WORKING DATA:
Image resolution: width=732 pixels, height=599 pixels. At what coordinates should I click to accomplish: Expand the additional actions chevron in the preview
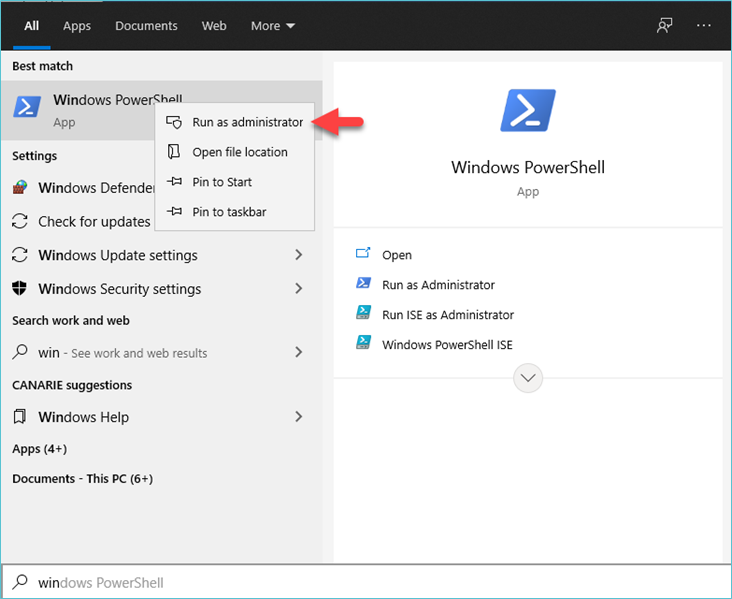527,378
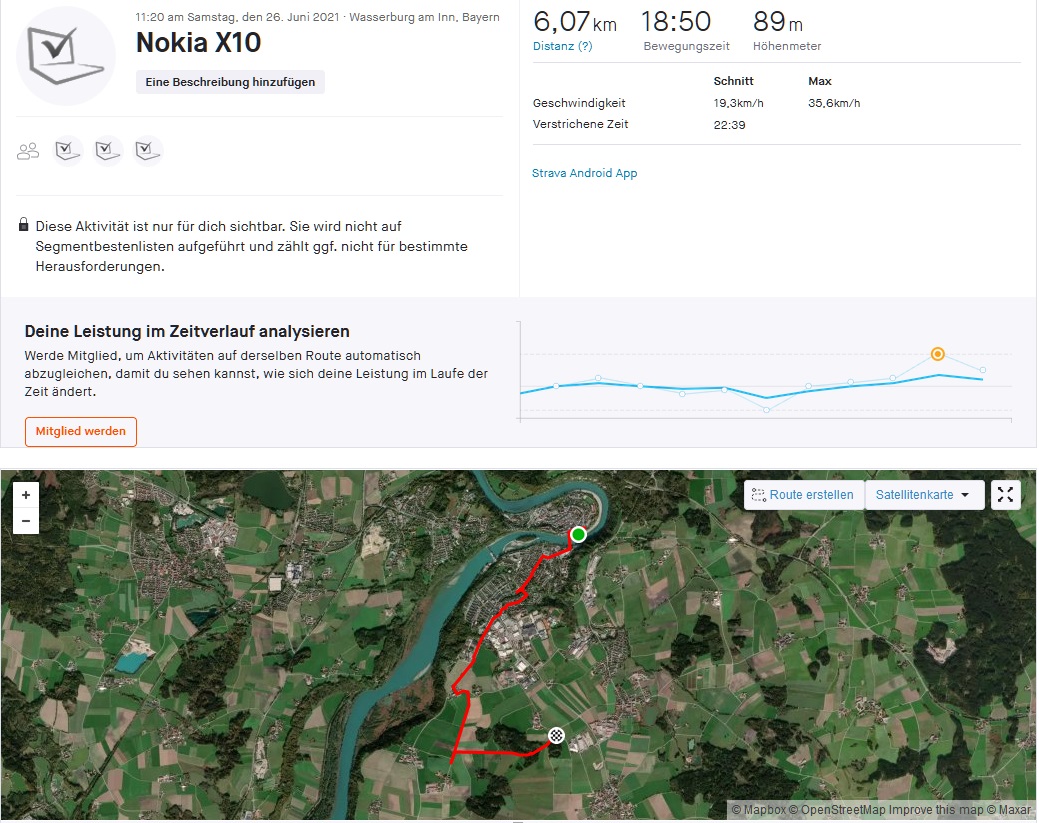Zoom in on the map
1039x823 pixels.
26,494
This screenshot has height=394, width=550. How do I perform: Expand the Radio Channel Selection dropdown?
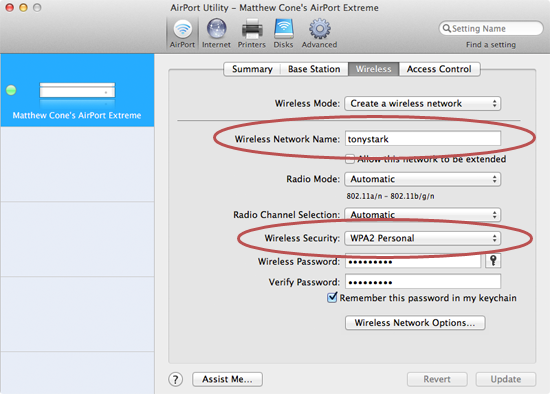point(423,214)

TASK STATEMENT: Your copy of the entries must be exact and must contain no pictures.

RESPONSE BELOW:
Image resolution: width=732 pixels, height=599 pixels. At what coordinates should I click to accomplish: Expand the additional actions chevron in the preview
527,378
Zoom in on the map
1039x823 pixels.
26,494
This screenshot has height=394, width=550. How do I perform: Expand the Radio Channel Selection dropdown?
point(423,214)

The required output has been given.